*TASK INPUTS*:

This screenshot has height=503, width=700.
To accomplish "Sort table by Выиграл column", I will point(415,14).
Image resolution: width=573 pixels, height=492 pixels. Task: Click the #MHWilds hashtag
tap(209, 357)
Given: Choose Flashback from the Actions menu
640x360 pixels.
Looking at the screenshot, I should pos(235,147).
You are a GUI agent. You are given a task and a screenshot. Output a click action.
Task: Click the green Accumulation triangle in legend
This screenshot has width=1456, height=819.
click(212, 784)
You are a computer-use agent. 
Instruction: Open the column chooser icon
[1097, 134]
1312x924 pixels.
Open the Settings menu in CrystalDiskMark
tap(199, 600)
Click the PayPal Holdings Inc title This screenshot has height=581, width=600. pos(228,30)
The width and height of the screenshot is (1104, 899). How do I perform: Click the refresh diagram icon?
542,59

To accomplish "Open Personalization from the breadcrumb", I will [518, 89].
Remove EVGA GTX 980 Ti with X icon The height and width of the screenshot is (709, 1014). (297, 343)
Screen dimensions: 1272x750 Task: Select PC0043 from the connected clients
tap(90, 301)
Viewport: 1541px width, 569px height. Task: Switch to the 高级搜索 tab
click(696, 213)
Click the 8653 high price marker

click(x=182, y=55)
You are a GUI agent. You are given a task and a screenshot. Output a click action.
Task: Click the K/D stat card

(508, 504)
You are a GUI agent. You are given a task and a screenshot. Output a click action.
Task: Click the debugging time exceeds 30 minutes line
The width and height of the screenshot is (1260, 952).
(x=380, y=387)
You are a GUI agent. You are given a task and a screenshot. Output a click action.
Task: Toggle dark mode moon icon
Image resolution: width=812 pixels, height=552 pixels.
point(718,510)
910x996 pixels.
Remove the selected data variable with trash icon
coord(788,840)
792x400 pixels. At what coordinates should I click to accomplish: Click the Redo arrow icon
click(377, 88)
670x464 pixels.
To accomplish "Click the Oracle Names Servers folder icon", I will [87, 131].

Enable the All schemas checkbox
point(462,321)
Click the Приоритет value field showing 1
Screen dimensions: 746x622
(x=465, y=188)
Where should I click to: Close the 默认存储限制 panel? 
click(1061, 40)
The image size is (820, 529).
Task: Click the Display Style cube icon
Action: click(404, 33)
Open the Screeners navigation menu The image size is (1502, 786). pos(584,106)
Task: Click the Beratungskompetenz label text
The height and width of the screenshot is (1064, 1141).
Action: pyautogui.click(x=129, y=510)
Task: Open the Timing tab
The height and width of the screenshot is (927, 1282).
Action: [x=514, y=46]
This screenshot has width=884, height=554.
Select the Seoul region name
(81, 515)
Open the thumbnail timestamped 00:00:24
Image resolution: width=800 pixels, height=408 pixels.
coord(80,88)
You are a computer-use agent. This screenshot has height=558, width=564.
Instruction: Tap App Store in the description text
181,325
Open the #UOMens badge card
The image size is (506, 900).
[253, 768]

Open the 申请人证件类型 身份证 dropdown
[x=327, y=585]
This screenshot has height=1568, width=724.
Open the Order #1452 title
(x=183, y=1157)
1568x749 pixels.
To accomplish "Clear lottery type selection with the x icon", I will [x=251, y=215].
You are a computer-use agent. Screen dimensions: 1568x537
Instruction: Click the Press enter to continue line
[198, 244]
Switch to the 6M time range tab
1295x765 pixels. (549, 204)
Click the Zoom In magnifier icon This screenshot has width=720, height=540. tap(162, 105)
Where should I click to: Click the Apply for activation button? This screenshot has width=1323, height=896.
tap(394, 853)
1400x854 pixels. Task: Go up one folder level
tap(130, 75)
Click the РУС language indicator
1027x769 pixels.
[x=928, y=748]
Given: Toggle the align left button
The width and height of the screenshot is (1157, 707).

*ACTIVITY*: Repeat the entries above verbatim.

*RESPONSE TO THIS TASK*:
This screenshot has height=503, width=700.
To accomplish "Sort table by Выиграл column", I will point(415,14).
Image resolution: width=573 pixels, height=492 pixels. Task: Click the #MHWilds hashtag
tap(209, 357)
Given: Choose Flashback from the Actions menu
640x360 pixels.
Looking at the screenshot, I should pos(235,147).
You are a GUI agent. You are given a task and a screenshot. Output a click action.
Task: Click the green Accumulation triangle in legend
This screenshot has width=1456, height=819.
click(212, 784)
You are a computer-use agent. 
Instruction: Open the column chooser icon
[1097, 134]
1312x924 pixels.
Open the Settings menu in CrystalDiskMark
tap(199, 600)
Click the PayPal Holdings Inc title This screenshot has height=581, width=600. pos(228,30)
The width and height of the screenshot is (1104, 899). How do I perform: Click the refresh diagram icon?
542,59

To accomplish "Open Personalization from the breadcrumb", I will [518, 89].
Remove EVGA GTX 980 Ti with X icon The height and width of the screenshot is (709, 1014). (297, 343)
Screen dimensions: 1272x750 Task: Select PC0043 from the connected clients
tap(90, 301)
Viewport: 1541px width, 569px height. Task: Switch to the 高级搜索 tab
click(696, 213)
Click the 8653 high price marker

click(x=182, y=55)
You are a GUI agent. You are given a task and a screenshot. Output a click action.
Task: Click the K/D stat card

(508, 504)
You are a GUI agent. You are given a task and a screenshot. Output a click action.
Task: Click the debugging time exceeds 30 minutes line
The width and height of the screenshot is (1260, 952).
(x=380, y=387)
You are a GUI agent. You are given a task and a screenshot. Output a click action.
Task: Toggle dark mode moon icon
Image resolution: width=812 pixels, height=552 pixels.
point(718,510)
910x996 pixels.
Remove the selected data variable with trash icon
coord(788,840)
792x400 pixels. At what coordinates should I click to accomplish: Click the Redo arrow icon
click(377, 88)
670x464 pixels.
To accomplish "Click the Oracle Names Servers folder icon", I will [87, 131].

Enable the All schemas checkbox
point(462,321)
Click the Приоритет value field showing 1
Screen dimensions: 746x622
(x=465, y=188)
Where should I click to: Close the 默认存储限制 panel? 
click(1061, 40)
The image size is (820, 529).
Task: Click the Display Style cube icon
Action: click(404, 33)
Open the Screeners navigation menu The image size is (1502, 786). pos(584,106)
Task: Click the Beratungskompetenz label text
The height and width of the screenshot is (1064, 1141).
Action: pyautogui.click(x=129, y=510)
Task: Open the Timing tab
The height and width of the screenshot is (927, 1282).
Action: [x=514, y=46]
This screenshot has width=884, height=554.
Select the Seoul region name
(81, 515)
Open the thumbnail timestamped 00:00:24
Image resolution: width=800 pixels, height=408 pixels.
coord(80,88)
You are a computer-use agent. This screenshot has height=558, width=564.
Instruction: Tap App Store in the description text
181,325
Open the #UOMens badge card
The image size is (506, 900).
[253, 768]

Open the 申请人证件类型 身份证 dropdown
[x=327, y=585]
This screenshot has height=1568, width=724.
Open the Order #1452 title
(x=183, y=1157)
1568x749 pixels.
To accomplish "Clear lottery type selection with the x icon", I will [x=251, y=215].
You are a computer-use agent. Screen dimensions: 1568x537
Instruction: Click the Press enter to continue line
[198, 244]
Switch to the 6M time range tab
1295x765 pixels. (549, 204)
Click the Zoom In magnifier icon This screenshot has width=720, height=540. tap(162, 105)
Where should I click to: Click the Apply for activation button? This screenshot has width=1323, height=896.
tap(394, 853)
1400x854 pixels. Task: Go up one folder level
tap(130, 75)
Click the РУС language indicator
1027x769 pixels.
[x=928, y=748]
Given: Toggle the align left button
The width and height of the screenshot is (1157, 707).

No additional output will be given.